Saved entries:
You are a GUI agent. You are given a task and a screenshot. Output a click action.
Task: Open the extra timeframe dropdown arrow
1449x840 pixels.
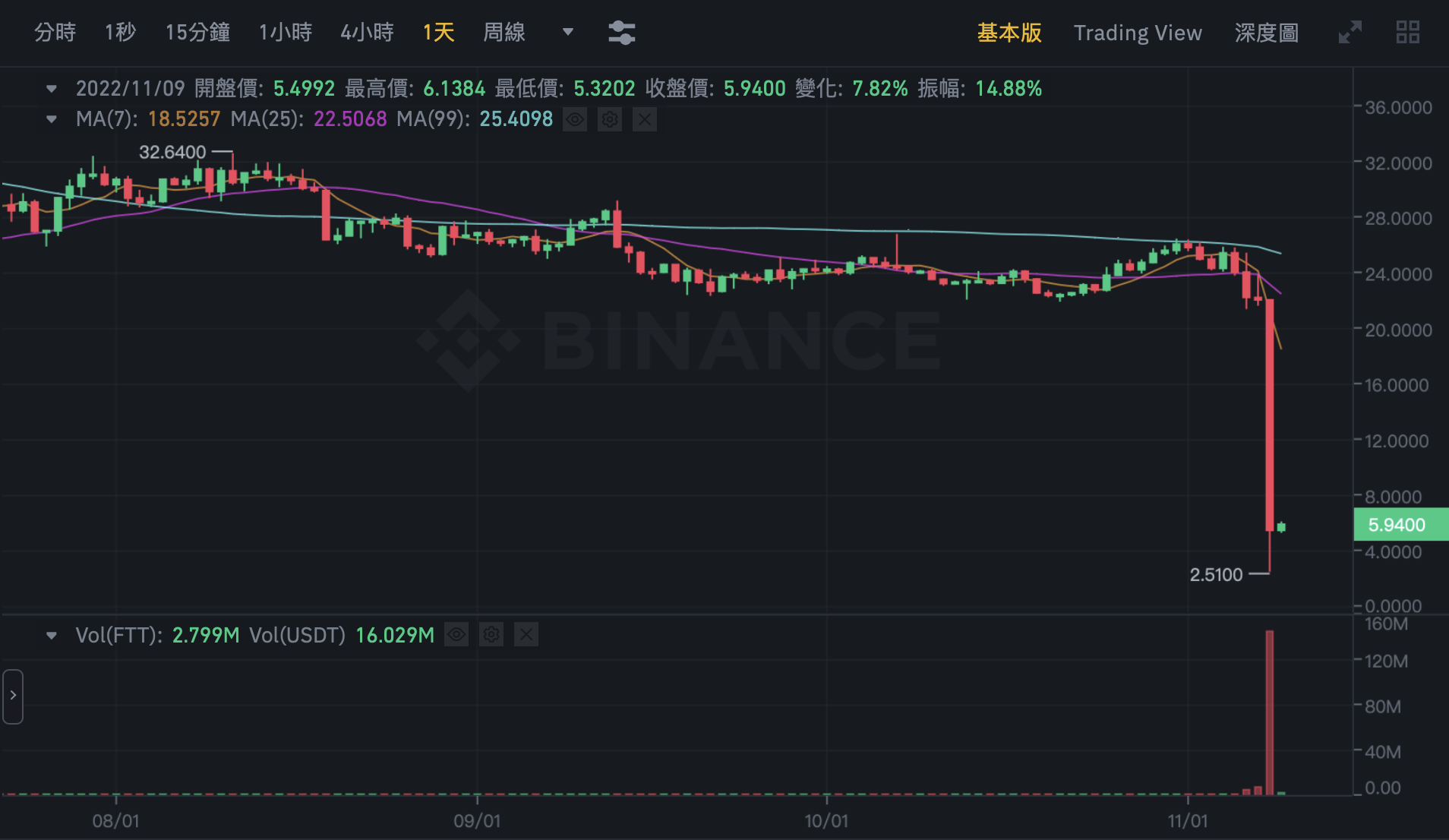pos(567,33)
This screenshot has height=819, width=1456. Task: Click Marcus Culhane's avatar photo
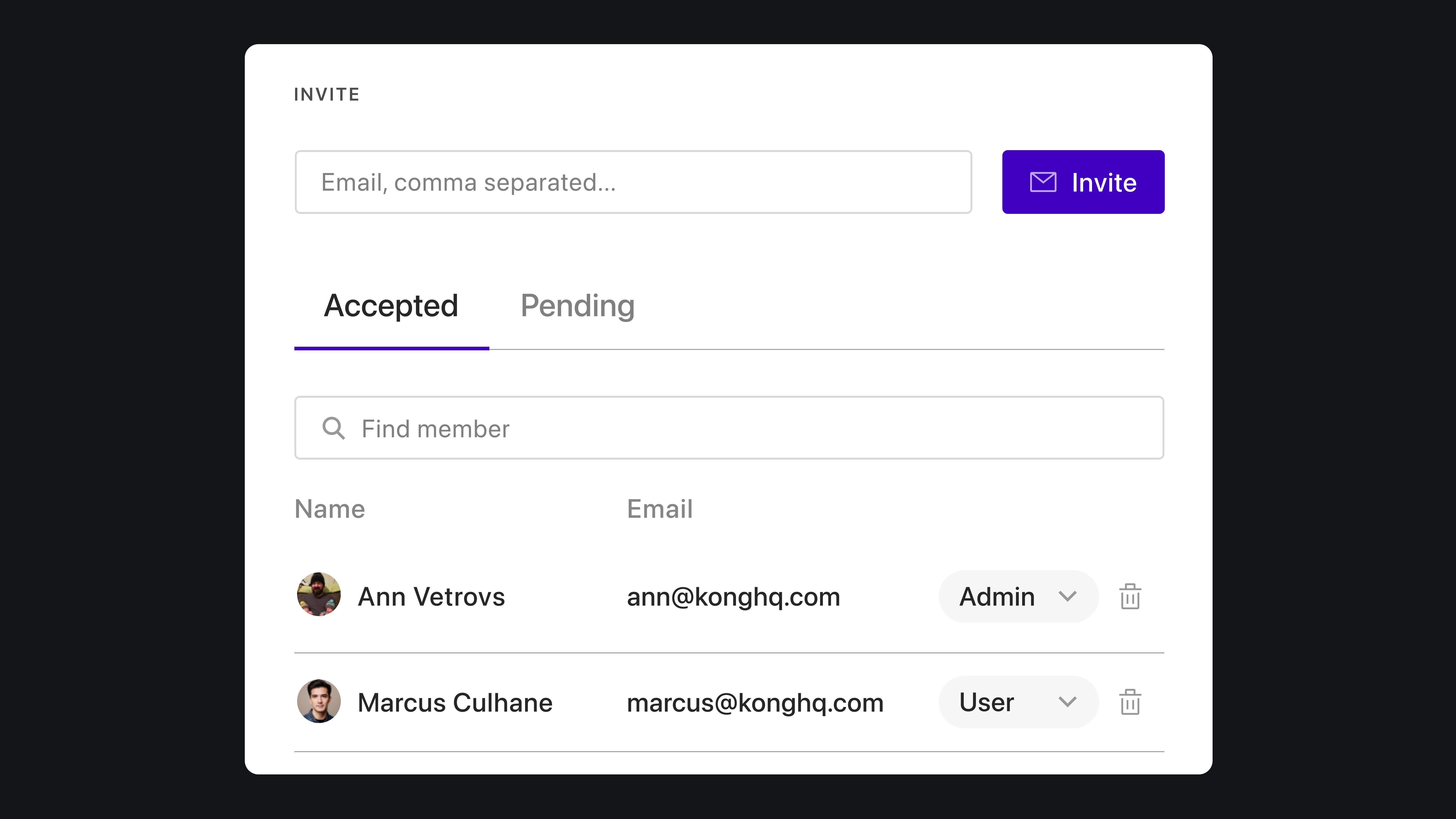pyautogui.click(x=319, y=701)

[Your goal] Repeat only the lines from the line with "1449x840 pixels." to the end of the entries, including both the first and the last line, and drop every picture.

[Solution to this problem]
1449x840 pixels.
pos(567,33)
This screenshot has height=819, width=1456. Task: Click Marcus Culhane's avatar photo
pyautogui.click(x=319, y=701)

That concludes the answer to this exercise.